Thursday, July 5, 2007

05 July 2007: The Effeminate Poser

I hope you find today’s title intriguing. It comes from an observation I made today. From time to time I’ll see something that makes me scratch my head and wonder about the “don’t ask, don’t tell” policy. Occasionally I’ll encounter someone who’s behavior or appearance (or both) seems to violate the “don’t tell” side of the policy. I’m not asking when I see someone like this. Yet, if their very presence is blaring homosexual like a neon sign then what are others supposed to think? I’m not delving into cliché or homophobic diatribe here. Policy is policy. That there is a policy means there are violations. Here’s my case in point. He’s the effeminate poser.
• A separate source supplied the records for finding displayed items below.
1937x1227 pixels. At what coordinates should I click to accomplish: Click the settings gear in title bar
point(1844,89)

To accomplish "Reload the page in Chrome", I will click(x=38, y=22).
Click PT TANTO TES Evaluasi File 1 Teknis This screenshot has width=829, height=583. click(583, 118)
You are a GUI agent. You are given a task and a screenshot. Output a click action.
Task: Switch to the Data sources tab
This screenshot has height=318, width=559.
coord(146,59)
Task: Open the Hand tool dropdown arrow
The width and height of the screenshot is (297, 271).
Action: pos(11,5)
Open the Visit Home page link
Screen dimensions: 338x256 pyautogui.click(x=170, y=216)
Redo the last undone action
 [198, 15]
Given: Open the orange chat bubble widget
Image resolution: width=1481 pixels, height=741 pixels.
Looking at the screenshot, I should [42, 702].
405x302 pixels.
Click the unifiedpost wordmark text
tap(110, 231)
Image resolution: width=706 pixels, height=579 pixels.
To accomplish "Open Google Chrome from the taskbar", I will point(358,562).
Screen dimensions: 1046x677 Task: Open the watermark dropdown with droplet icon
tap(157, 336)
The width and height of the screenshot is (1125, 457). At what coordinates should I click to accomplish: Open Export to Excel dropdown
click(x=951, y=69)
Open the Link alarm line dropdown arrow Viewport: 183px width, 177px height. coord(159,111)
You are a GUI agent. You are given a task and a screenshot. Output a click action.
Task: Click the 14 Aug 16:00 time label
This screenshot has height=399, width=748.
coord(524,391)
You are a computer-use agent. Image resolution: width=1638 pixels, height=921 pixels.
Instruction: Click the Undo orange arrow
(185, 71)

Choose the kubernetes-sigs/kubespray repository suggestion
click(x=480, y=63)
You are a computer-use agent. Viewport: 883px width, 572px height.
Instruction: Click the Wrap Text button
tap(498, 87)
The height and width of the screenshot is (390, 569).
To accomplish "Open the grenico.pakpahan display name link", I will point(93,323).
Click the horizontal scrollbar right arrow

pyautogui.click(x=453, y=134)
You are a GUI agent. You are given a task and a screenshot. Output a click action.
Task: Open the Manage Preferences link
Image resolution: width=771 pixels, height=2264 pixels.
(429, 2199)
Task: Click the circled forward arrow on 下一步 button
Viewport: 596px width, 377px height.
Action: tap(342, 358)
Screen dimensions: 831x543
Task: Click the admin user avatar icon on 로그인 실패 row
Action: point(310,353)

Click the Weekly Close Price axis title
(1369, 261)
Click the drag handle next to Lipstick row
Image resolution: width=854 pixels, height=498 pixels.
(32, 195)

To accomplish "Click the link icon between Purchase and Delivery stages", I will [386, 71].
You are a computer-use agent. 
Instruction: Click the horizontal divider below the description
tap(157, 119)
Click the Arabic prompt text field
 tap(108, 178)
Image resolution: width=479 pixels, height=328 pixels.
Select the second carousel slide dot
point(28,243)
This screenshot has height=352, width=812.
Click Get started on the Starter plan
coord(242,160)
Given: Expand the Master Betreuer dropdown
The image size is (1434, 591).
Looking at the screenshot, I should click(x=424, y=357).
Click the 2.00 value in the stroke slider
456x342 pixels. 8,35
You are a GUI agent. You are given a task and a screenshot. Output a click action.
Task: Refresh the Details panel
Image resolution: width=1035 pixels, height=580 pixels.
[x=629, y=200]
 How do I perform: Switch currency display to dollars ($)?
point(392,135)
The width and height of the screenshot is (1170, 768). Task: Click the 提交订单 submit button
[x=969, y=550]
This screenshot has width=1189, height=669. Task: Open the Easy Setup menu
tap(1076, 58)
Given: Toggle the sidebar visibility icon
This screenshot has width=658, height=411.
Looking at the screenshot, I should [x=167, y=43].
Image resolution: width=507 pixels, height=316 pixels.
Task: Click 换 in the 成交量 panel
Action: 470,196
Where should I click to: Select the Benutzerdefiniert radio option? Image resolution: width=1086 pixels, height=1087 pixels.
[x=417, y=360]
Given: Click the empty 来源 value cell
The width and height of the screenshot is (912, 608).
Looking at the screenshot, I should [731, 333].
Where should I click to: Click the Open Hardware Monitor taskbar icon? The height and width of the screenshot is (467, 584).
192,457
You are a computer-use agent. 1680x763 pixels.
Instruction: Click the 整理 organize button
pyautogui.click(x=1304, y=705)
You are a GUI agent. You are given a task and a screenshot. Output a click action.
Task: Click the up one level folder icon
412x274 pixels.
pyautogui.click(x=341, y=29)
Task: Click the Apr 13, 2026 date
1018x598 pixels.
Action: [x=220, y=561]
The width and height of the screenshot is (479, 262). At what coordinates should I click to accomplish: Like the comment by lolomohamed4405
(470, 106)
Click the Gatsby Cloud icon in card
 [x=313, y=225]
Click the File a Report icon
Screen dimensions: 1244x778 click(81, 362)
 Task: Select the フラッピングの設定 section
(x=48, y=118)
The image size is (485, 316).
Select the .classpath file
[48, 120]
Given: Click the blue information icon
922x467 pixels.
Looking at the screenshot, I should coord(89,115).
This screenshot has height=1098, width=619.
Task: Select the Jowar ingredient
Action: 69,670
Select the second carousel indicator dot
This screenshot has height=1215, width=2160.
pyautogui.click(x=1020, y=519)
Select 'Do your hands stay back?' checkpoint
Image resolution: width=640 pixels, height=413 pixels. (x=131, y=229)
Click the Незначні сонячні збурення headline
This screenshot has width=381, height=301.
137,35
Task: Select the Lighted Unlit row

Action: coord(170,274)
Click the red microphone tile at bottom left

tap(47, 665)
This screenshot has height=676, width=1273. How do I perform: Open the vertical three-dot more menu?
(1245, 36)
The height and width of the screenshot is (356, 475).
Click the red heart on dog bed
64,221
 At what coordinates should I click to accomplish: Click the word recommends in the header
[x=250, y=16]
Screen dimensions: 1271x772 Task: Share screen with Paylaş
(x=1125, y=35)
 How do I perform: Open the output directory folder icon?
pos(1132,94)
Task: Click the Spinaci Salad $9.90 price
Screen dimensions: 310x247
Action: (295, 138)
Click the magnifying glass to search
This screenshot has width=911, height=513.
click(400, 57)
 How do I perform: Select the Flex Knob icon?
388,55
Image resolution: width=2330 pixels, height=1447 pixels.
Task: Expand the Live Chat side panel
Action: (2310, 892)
After work today I went to H6 recreation to work out. I go there on days I’m running because the AC works in the facility. I can run without the danger of passing out from dehydration. While I was working out a couple of AF personnel walked in and went straight to the treadmills. The man closest to me had the appearance of a serious distance runner. He was tall and string-bean lean. I immediately assumed he was a true athlete. He certainly acted the part – going through a whole sequence of professional-looking stretches. However I found out quickly he was a poser. Once he mounted the treadmill he started running at a very slow pace. For you treadmill aficionados, he was running at around a 6.5mph pace. His running form is what made me scratch my head. He ran with a very deliberate daintiness. His hands were swaying limp at the wrist. To put it bluntly, he was running like a girl. His posture, style, and methods were extremely effeminate. To top it off, he never increased the pace. Serious runner? Obviously not! A short time later I grabbed a treadmill and began my run. The effeminate poser was running to my right front. I noticed he was still at the same slow 6.5mph. His girly-man running style was even more pronounced. Within a few minutes he finished his run. His buddy walked up and they began talking. That’s when I heard the effeminate poser’s voice. It couldn’t have been scripted any better. It was an exact match to the running style. He spoke with that pronounced lisp that is frequently associated with gay men. It was definitely not a masculine voice. The entire spectacle made me wonder about the fiasco of “don’t ask, don’t tell”. Nobody in the gym was asking but effeminate poser’s entire persona was telling. Am I just falling for cliché? I don’t think so. I guess the debate will continue. One thing’s for certain – the guy was definitely not a runner and he was certainly effeminate.
Therefore it’s safe for me to call him the effeminate poser.

I don’t think he would be a good candidate for a recruiting poster.

1 comment:

Steph B.I. said...

You thought he was a serious athlete and he just turned out to be gay....that's hilarious! I've run across a couple of those in the military myself and it always leaves me scratching my head too.